Human judgements are frequently used to help language models emulate human writing (Resnik and Lin, 2010). However, more research needs to be done to help human readers identify machine-generated text. Ippolito et al. (2020) revealed the parameters that determine how the next word in a text is chosen and, therefore, how similar or dissimilar to the training data the output will be. On one side of the spectrum, the generated text is less diverse and closer to the original input text, as the model chooses words that commonly follow each other, making automatic statistical detection easier. This also produces fewer semantic errors, making the text more believable to humans. On the opposite side of the spectrum, the text is less predictable and uses uncommon words, which resembles human-written text to an automatic detector, but the frequent semantic errors reveal its machine-generated origin to human readers. While automatic discriminators rely on statistical distribution, humans check whether the presented evidence matches their model of the world (Zellers et al., 2019). Therefore, humans must be kept in the loop to counter ethnic and gender biases encoded in training data, since the results produced by automatic systems  can promote discriminatory decision making when accepted without questioning (Chang et al., 2019).

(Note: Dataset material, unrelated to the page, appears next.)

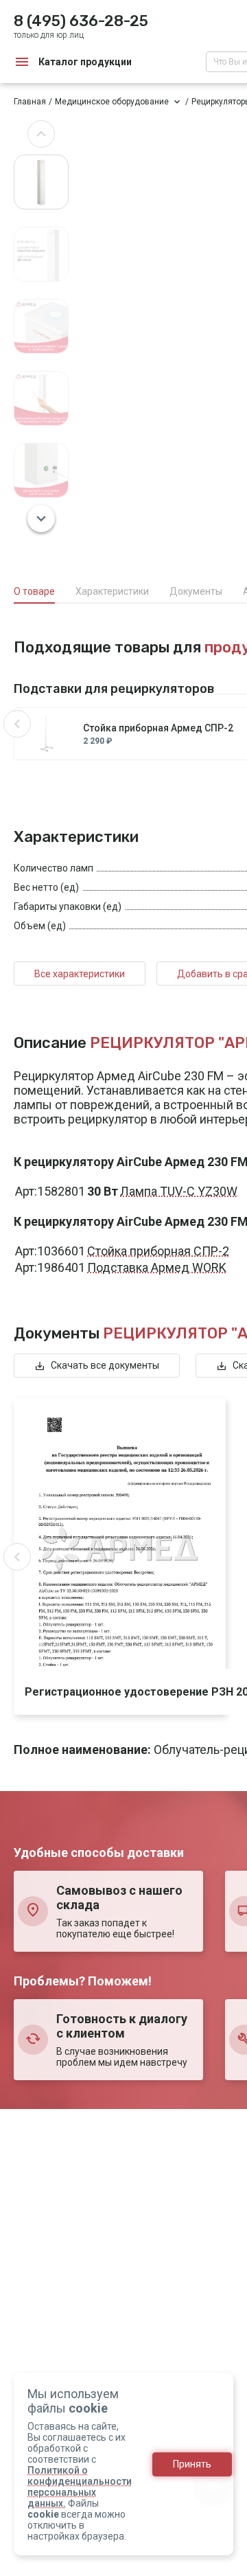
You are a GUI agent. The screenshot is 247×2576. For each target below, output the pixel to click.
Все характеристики (79, 973)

Because of the global status of the English language, L2 speakers make up roughly two-thirds of English speakers in the twenty-first century (Pennycook, 2017). Most of the world’s scientific research is in English, and the language is highly prominent in the media (Seidlhofer, 2004) and seen as valuable for education and employment in today’s world (Nunan, 2003). Many L2 speakers therefore need to be able to distinguish fake news in a foreign language. L1 and L2 speakers tend to focus on different features of the language, and previous research in the field has not taken this into account.

Studies that examined the syntactic complexity of the writing of L1 and L2 university students suggest that L1 speakers capture the readers’ interest and help them identify the theme by using rhetorical devices, synonyms and lexical collocations (Scarcella, 1984). They can also adjust their language according to the task demands (Foster and Tavakoli, 2009), use more subordination and focus on fewer subtopics in more depth (Mancilla et al., 2017), which they introduce using a variety of discourse markers (Ferris, 1994). In comparison, L2 writers have been shown to use less attention-getting devices and tend to over-specify the theme – failing to judge what their audience knows about the topic – and to use statements that downplay the importance of their exposition. L2 students also utilised clarifying devices governed by few syntactic and pragmatic constraints; they introduced more topics than L1 students in their papers, but more superficially (Scarcella, 1984), while using more explicit discourse markers (Ferris, 1994).

Additionally, Tsang (2017) found that in determining the countability of English nouns, Cantonese participants relied on grammar rules, whereas L1 English speakers gave more weight to semantics. Previous research on L2 English teachers shows similar tendencies. Like students, L2 English teachers paid attention to grammatical accuracy (Connor-Linton, 1995), word order and the organisation of essays (Shi, 2001), whereas L1 teachers focused on lexical errors, range of vocabulary (Burt, 1975), discourse context and overall quality of writing (Song and Caruso, 1996).

Based on previous research done in the fields of natural-language processing, digital journalism and TESOL, the following three research questions were identified:

  1. Which errors are most reliable in helping readers identify machine-generated texts?
  2. Do L1 and L2 English speakers achieve different levels of performance in detecting machine-generated texts?
  3. Do L1 and L2 English speakers use different criteria in the identification of machine-generated text?

Methodology

This paper presents the quantitative results of a larger interdisciplinary mixed-methods study carried out in order to answer the research questions posed above.

A Qualtrics survey[1] was used to administer an online Turing-test style text-annotation task (Saygin et al., 2000) to participants who were presented with seven potentially machine-generated texts and three questions (Figure 1). They were asked to classify each prompt as being either machine generated or human written and to identify errors from a list of predefined options.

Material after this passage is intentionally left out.